Start of DOCUMENT EXCERPT

Do you struggle with things having to be “just right” before you will have guests over? Or maybe you’ve been that way in the past, and it’s burned out your desire to practice any form of hospitality?
Well I’m offering good news for the “try so hard to be perfect woman.”
The good news is that you can change your approach and attitude!
Let me start with this comment that I received on my blog:
Sandy, thank you so very much for blessing us "try so hard for perfection women" with your blog. In growing up where everything had to be perfect prior to and during entertaining and taking that into my adult life as the norm, I have over the years just stopped entertaining because I didn't want that stress in my life anymore. My heart has changed in large part due to your blog and I am excited to entertain again with a whole new approach and attitude.
This reader was disillusioned by a home life where things had to be perfect. She probably grew weary of it and couldn’t stand the “measure up” attitude anymore. Although I did not have a mother who taught me this outlook, I did struggle with this slightly, right after I got married. I think it had to do more with image (read my post on Image or Reality, here).
I believe many younger women start their marriages off with this “trying so hard for perfection” syndrome. But then we start having kids, and we tend to mellow as life starts to knock perfection out of us! At least that is what happened to me.
I came up with 3 easy steps to keep in mind, or to cut out and hang on your refrigerator, when you feel the “P” word sneaking up on you:
· Be aware of the role of FEAR in your life. What is making you not want to reach out? Do people really see you in this role of having to have things perfect? Does God expect us to have a perfect household before we open our doors to others?

End of DOCUMENT EXCERPT
Start of DATA SECTION

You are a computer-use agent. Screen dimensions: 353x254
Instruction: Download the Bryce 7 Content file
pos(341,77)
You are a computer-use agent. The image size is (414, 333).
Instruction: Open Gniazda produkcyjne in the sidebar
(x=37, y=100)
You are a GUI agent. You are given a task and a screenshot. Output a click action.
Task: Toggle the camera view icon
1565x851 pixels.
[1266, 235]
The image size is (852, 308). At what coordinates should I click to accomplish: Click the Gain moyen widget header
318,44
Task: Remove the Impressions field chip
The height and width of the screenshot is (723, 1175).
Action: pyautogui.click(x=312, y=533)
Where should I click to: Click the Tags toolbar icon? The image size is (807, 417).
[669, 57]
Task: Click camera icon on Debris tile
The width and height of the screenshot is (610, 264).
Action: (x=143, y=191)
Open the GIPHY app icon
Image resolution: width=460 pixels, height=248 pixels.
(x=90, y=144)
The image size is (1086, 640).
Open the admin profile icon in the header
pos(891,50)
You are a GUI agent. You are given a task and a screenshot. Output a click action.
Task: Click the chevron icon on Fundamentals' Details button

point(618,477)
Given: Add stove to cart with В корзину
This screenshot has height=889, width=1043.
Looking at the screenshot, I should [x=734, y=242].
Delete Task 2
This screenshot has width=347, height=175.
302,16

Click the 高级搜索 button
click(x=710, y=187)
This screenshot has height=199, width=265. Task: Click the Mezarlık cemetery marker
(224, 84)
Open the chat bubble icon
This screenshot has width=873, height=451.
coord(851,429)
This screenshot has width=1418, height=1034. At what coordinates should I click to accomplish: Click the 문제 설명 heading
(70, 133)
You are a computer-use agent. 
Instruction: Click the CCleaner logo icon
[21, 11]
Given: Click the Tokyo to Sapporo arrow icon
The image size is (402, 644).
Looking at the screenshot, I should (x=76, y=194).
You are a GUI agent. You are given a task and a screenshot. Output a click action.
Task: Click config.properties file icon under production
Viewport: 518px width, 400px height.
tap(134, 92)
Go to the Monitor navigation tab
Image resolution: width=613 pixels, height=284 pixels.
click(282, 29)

End of DATA SECTION

* _EXERCISE REQUIREMENTS_
• 1. In the blog post on hospitality and perfectionism, reproduce the stretch from "I came up with" through "doors to others?", substituting "fridge" for "refrigerator".
• 2. Summarize the blog post on hospitality and perfectionism in two sentences.
• 3. Write what comes next in the blog post on hospitality and perfectionism, picking up after its final sentence.

* _RESULTS_
• 1.
I came up with 3 easy steps to keep in mind, or to cut out and hang on your fridge, when you feel the “P” word sneaking up on you:
· Be aware of the role of FEAR in your life. What is making you not want to reach out? Do people really see you in this role of having to have things perfect? Does God expect us to have a perfect household before we open our doors to others?

• 2. The post brings good news to women who try hard to be perfect before having guests: they can change their approach and attitude, as a reader who had stopped entertaining and is now excited to do it again attests. The author believes many young wives start out striving for perfection until having kids mellows them, and she offers 3 easy steps, the first being to be aware of the role of fear.

• 3.
· Cross-examine FEAR to find the lie. Figure out what it is, or if it is an individual who makes you feel this way – don’t have that person into your home! Get down to the nitty-gritty and move on!!
· Show yourself some grace! Would you really be that graceless to another person in their home?
When you consider showing hospitality to others, what are you afraid of? What kind of advice or hurdle have you crossed to get to the place where you are now giving to others?
Hopefully you can relax when the pie comes out of the oven a little too dark (burnt!), or when you realize your kids are grungy and haven’t had a bath, or that you forgot to sweep the kitchen floor, or that you didn’t time your courses just right.
Reality hit me hard just the other day. My daughter asked if she could make a pie for dessert, when our out-of-town guests were here. I was thrilled, because she wanted no help from me, and it eased my mind to know that the dessert would be taken care of.
When the pie was finished, I realized that the bananas were put on TOP of the pie (not on the bottom, and also not soaked in lemon juice). Knowing she messed up, she let me know right away. I then found myself saying, “Don’t worry, Abby, the pie is beautiful! It’s going to taste great!” And it did!
Imperfect Entertaining: Abby's banana cream pie was not perfect, and the bananas turned brown. Yet no one even noticed.
How about you – do you need to be reminded of the 3 P’s when entertaining?
(Photos: Abby’s banana cream pie, with cousin Audrey, made with the bananas on top - before they turned brown.)